Do Joe Hockey and Mathias Cormann want to reduce the number of retirement years the average Australian worker can expect before death intervenes?


In July 1908 and December 1910 when the Commonwealth age pension came into effect for men and then women aged 65 years and 60 years respectively, average life expectancy after reaching retirement age was 11.3 years for men and approximately 13 years for women.

Since then retirement age has been reset to 65 years of age for both genders.
Currently residual life expectancy for someone aged sixty-five years is 19.1 years for men and 22 years for women.
However, by seventy years of age life expectancy will drop to 15.3 years for men and 17.8 years for women with further declines in the years 80, 90 and 100.
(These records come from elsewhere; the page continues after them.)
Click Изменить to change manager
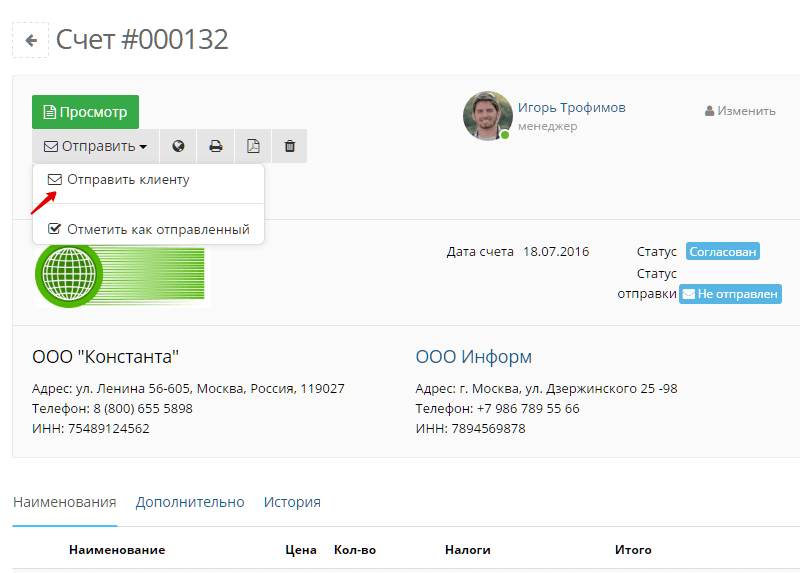 click(x=740, y=111)
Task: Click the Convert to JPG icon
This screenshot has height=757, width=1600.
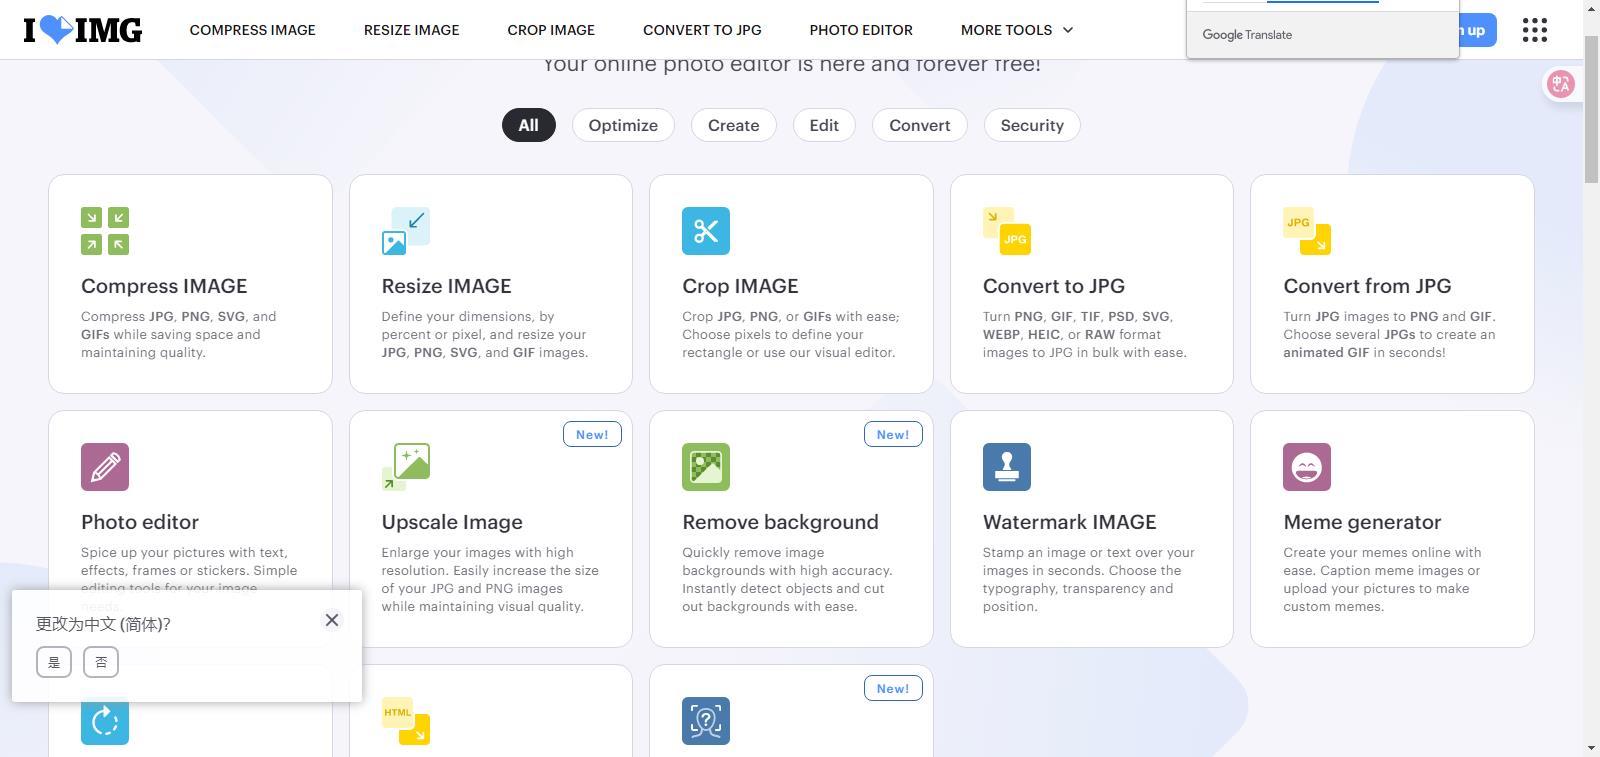Action: [x=1006, y=231]
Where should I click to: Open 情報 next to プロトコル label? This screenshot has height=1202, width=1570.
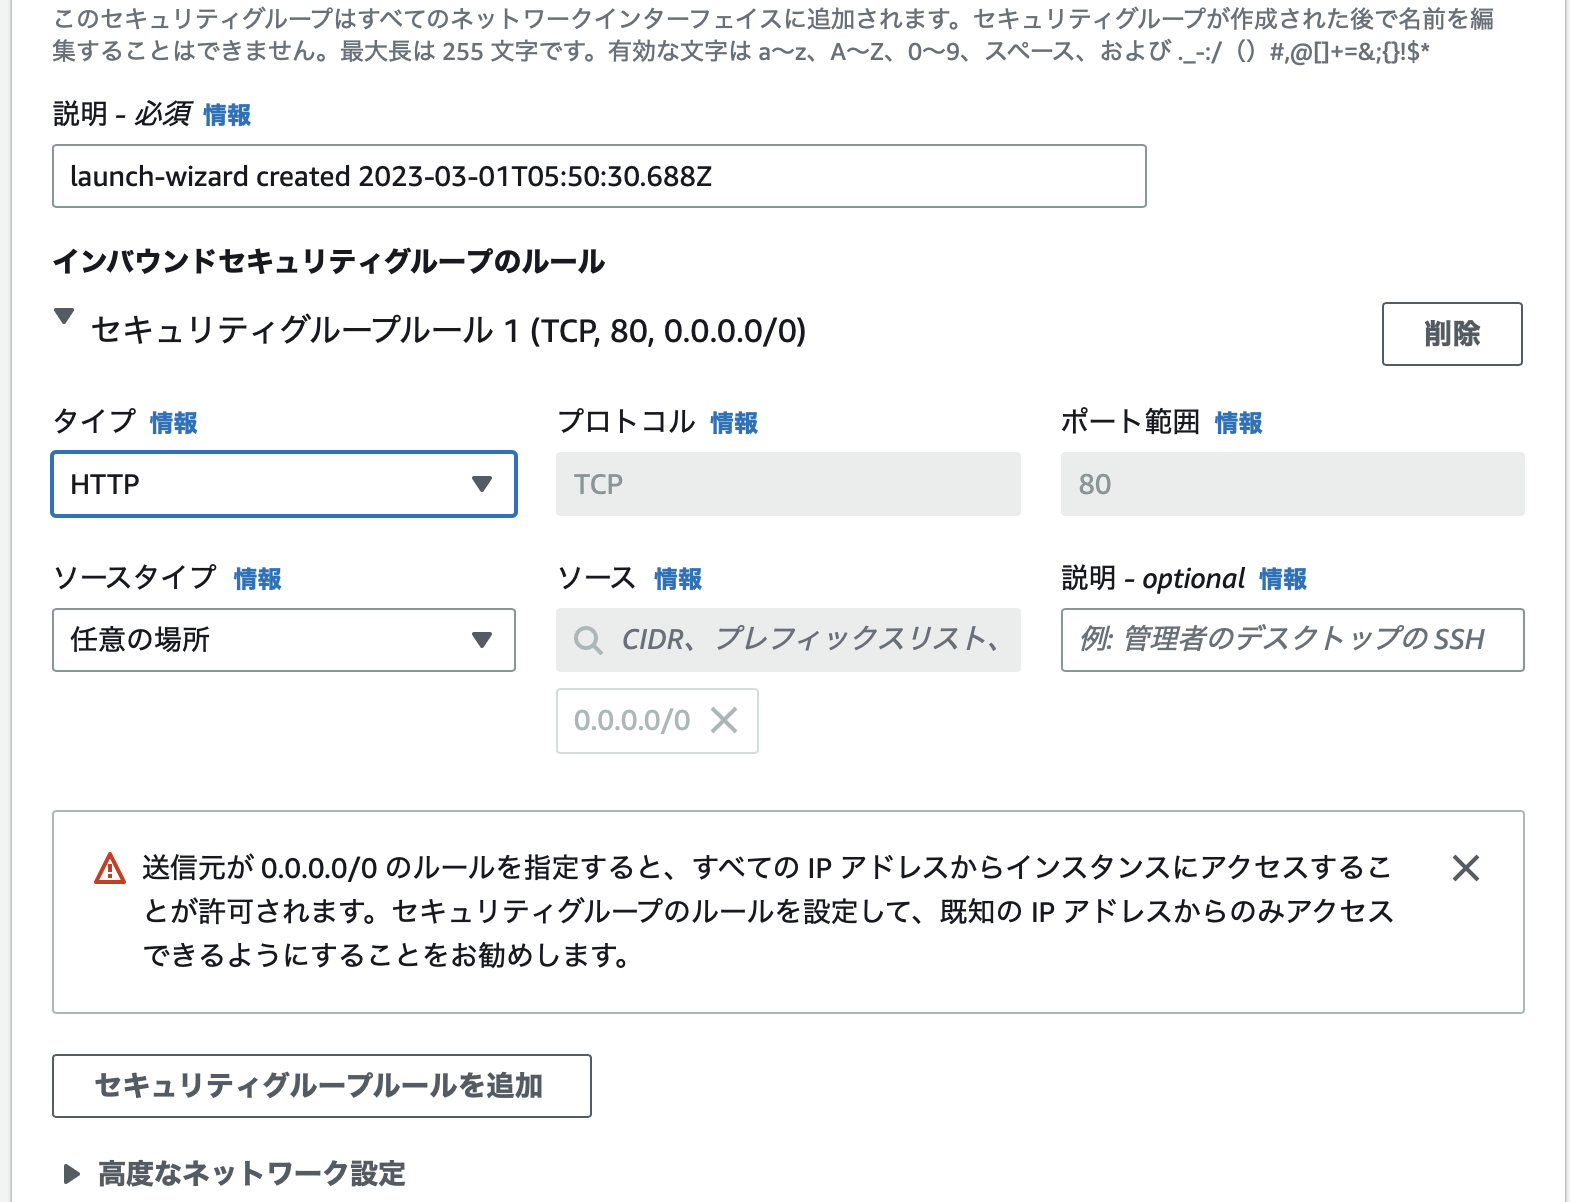click(x=733, y=423)
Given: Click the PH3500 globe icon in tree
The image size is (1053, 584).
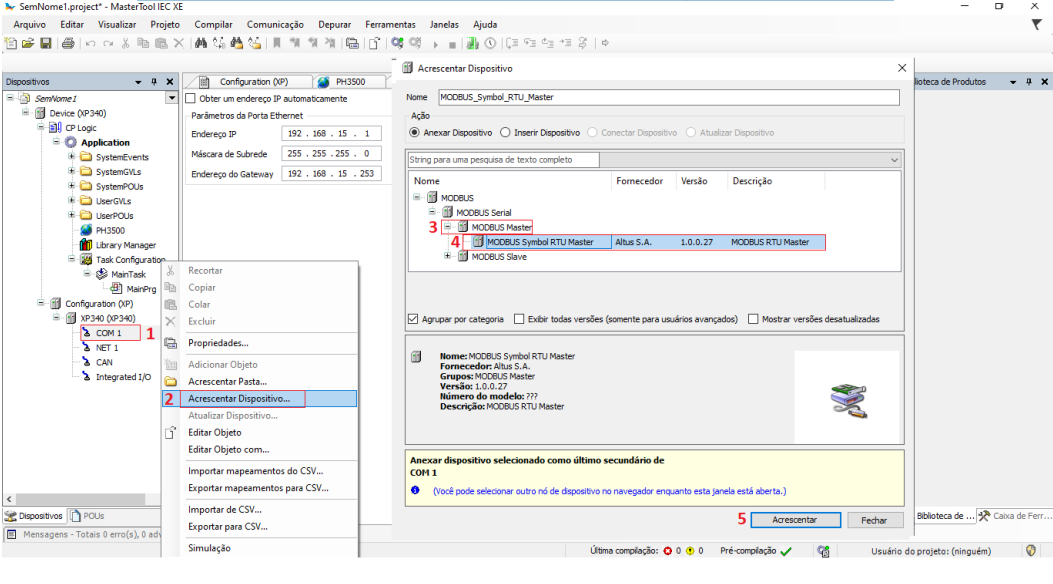Looking at the screenshot, I should point(87,230).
So basically when you consider these statistics they indicate that the majority of those Australian citizens already receiving an age pension will cease drawing this pension sometime in the next 2 to 18 years.
Most of those citizens about to become eligible will likely be receiving the age pension for the next 19.1 to 22 years.
While in nine years time, everyone born after mid 1956 will on retirement only receive this pension for an estimated 17.6 to 20.3 years. That is approximately 6.3 to 7.3 years longer than those people receiving the aged pension in 1908-1910.
So when the Federal Finance Minister is reported as stating that life expectancy was 55 when the age pension was introduced, but life expectancy was now 30 years longer he is simply missing the point – the average Australian is not likely to live another thirty years beyond retirement.
And when the Australian Treasurer Joe Hockey talks of the need to raise the national retirement qualifying age beyond the current planned rise, he is being somewhat premature. Especially as the number of retirees dying by 2023 will have grown considerably.
One might suspect Messrs. Hockey and Cormann of hoping that if they raise the pension eligibility age to 70 years then, given the last calculated median age at death for both genders, around half of those applying for this pension will possibly have ceased receiving it within 8.6 to 16.6 years.
Which for the men in this group would mean that (if Hockey and Cormann prevail) they will have less years to enjoy retirement than their forebears did in 1908, while women in the same group only get around three years more than women did in1910.

1 comment:

Unknown said...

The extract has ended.